Human teachers have provided a less ongoing, but no less valuable, access through the physical into the realm of the Sacred. This help has come in casual comments rather than in formal training. I heard stories about an old native Grandmother who kept hides soaking in a washtub behind the stove; the family knowing the skins were ready when the stench drove everyone outside. Old timers shared descriptions of fastening hides to frames and submerging them in moving water so bacteria would loosen flesh and hair that would then be carried downstream. Friends loaned me rusted fleshing scrapers retrieved from cluttered tool sheds and ulu knives received as travel mementos. I found drawings in a 1911 publication showing scraping boards and procedures for using slaked lime when soaking skins.


I continue to use the instructions given in the shamanic vision received by my university colleague back in 1986, and over the years have developed my own protocol for the completion, decoration, and playing of my drums. Although I now build a variety of rattles and other tools for shamanic use, my drums have remained the primary physical guide and spiritual metaphor for my shamanic practice. One might say, therefore, that although I am trained as a visual artist and art educator, I am spirit-directed, through my life experiences, to be a drum maker. This is as it should be I think, because I believe the only appropriate credentials a drum maker can have, ultimately, are the voices of her drums.


Many people ask me about where I obtain my hides, and do I know anything about how their lives were taken and for what purposes. The quick answer is "I have three main sources and yes, I try to take in as much information about each deer as I can."

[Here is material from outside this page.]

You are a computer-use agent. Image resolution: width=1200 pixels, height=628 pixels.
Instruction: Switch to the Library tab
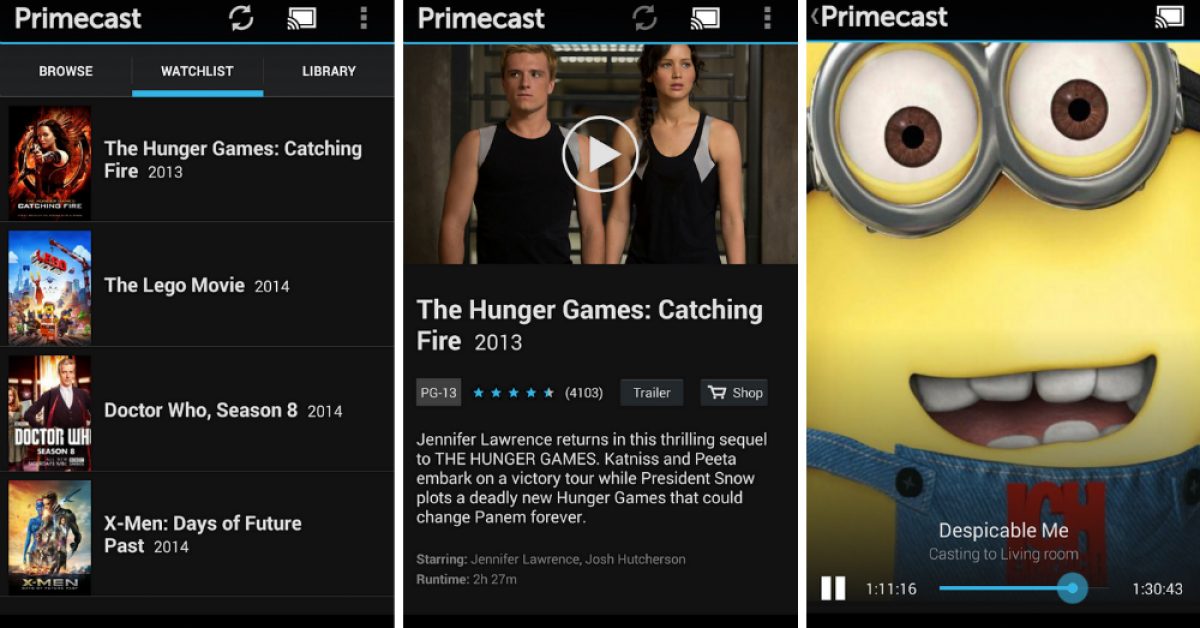point(329,71)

About 1/3 of my skins come from hunters here on Cortes Island; many are old timers" who have hunted for winter meat for years, and who call to say they--or a neighbor or friend--just "got their deer" and would I like the skin? Sometimes a hide will just appear in a plastic bag on my porch. When I know who took the animal, I ask questions about where it happened, and how the hunter felt, and what the deer did.

Less often I will hear of a road kill deer and receive a hide this way. Some people are uncomfortable using a skin from an animal who died "needlessly", but I often find that the energy around the hide is quite calm and easy to work with, since the emotional charge just before the death was surprise, rather than fear or escape.

Most of my skins come from a slaughter house where the owner's manner combines respect and a business-like attitude that I like. The man who prepares these hides peels them in the traditional way, rather than uses a knife to remove the skin, which gives me a clean cut-free hide.

When I first receive a skin I lay it out so I am looking at its inner surface. I thank the deer for its gift and feel the energy around the condition of the skin. I gaze with a light trance into the patterns of color and texture I see, and read the images that emerge as symbolic of the coming drum's vibration and spirit presence. Afterwards I make notes about the age and appearance of the skin, plus any sensations I felt. It is these notes that I use to first connect you with the deer that is coming to be your drum. Ho!